10. Skepticism and Cynicism philosophy – Ancient Greece
Pyrrho of Eli
To make miles, we describe two currents that are in close proximity to the first two places (number ten and number nine). First, skepticism and cynicism.
The skepticism flows from about 350 BC to 250 BC, and just like the cynicism of Greece. The founder of Skepticism is Pyrrho of Elis, and at the heart of the idea of skepticism is that man naturally is unable to know something with absolute certainty (although we can of course always speculate). According to Pyrrho, our assumptions of the world around us are always based on other assumptions, such that we can never put or know anything without being based on (weak) assumptions. According to him, the only “correct” philosophical attitude is to make judgment or to judge a judgment. This can also be worked out into the following conclusion: if there is always a counter argument for each argument (as was the case according to Pyrrho) then the only good attitude is a complete passivity, which brings great peace and quiet . Very briefly, skepticism stands for a very passive attitude towards knowledge.Hiding, after all, is a hopeless thing.

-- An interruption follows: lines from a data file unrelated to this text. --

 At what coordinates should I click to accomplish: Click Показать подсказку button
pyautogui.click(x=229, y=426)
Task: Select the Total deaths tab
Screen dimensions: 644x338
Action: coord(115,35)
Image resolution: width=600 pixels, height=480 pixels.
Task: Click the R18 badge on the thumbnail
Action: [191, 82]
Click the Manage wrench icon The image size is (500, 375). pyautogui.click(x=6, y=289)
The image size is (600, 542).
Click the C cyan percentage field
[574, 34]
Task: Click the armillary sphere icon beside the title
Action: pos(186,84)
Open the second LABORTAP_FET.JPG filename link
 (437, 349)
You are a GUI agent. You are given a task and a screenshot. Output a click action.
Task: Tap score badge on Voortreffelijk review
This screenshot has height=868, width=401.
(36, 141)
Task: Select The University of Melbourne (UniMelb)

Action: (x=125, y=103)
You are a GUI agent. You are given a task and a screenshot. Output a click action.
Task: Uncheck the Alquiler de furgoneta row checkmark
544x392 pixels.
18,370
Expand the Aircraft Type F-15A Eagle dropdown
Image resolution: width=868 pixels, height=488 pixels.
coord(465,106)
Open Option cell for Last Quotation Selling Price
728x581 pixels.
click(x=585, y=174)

Note that philosophical skeptics have a completely different vision on the world than people who are scientifically ‘skeptical’. Climate skeptics, for example, generally do not believe in the idea that judgment abandonment is the right attitude. Neither do they agree with the fact that we can not know with certainty!
Short and concise: be passive!
Sinogenes of Sinope
Through to cynicism. Cynicism also originated in ancient Greece, between 390 BC and 300 BC. Cynicism takes its form for the first time in the minds of Diogenes of Sinope, or according to others, at Antisthenes of Athens. The school seems to be a continuation of Socrates’s thinking and life, and focuses on a lifestyle rather than a theory or thought, as most other philosophical strides do. The way of life is one of rejection; rejection of worldly riches and habits. A cynist lives ‘like a dog’ and this is where the name comes from (cynically, it means a dog in the Ancient Greek). This life is a life loyal to nature and one that rejects all cultural luxuries. Also, a cynicist should never lie or hide something from another (and so he has to go naked because clothing hides). This all sounds very barbaric, but there is also a beautiful side to cynicism, namely that it is a life view in which one leaves rules and laws and simply lives according to their own wishes. Experience will show that fulfilling life is not one of hedonism, but of limitation (according to Cynists, in any case).

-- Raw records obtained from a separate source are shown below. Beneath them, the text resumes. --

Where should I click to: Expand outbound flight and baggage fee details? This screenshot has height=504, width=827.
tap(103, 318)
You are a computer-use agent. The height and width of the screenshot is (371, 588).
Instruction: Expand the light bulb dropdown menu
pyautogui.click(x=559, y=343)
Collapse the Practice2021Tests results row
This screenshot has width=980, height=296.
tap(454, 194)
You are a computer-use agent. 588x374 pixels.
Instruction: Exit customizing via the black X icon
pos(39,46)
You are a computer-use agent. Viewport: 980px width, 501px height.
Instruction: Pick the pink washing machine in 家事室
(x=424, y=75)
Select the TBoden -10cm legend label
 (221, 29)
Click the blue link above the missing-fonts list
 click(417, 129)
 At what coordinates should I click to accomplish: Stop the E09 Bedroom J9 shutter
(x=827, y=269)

Cynicism in this strict form has lasted quite a long time, until the fifth century after Christ, but unfortunately, as unpopular dogma, it has disappeared from practice. The word cynicism, however, has not disappeared from our vocabulary because, just as skepticism, the word cynicism has a dual meaning. Cynicism in psychology means a very distrustful attitude towards one’s good intentions, and also an insensitivity to the consequences of own actions or words. This kind of cynicism does not seem to be in the original philosophical way of thinking.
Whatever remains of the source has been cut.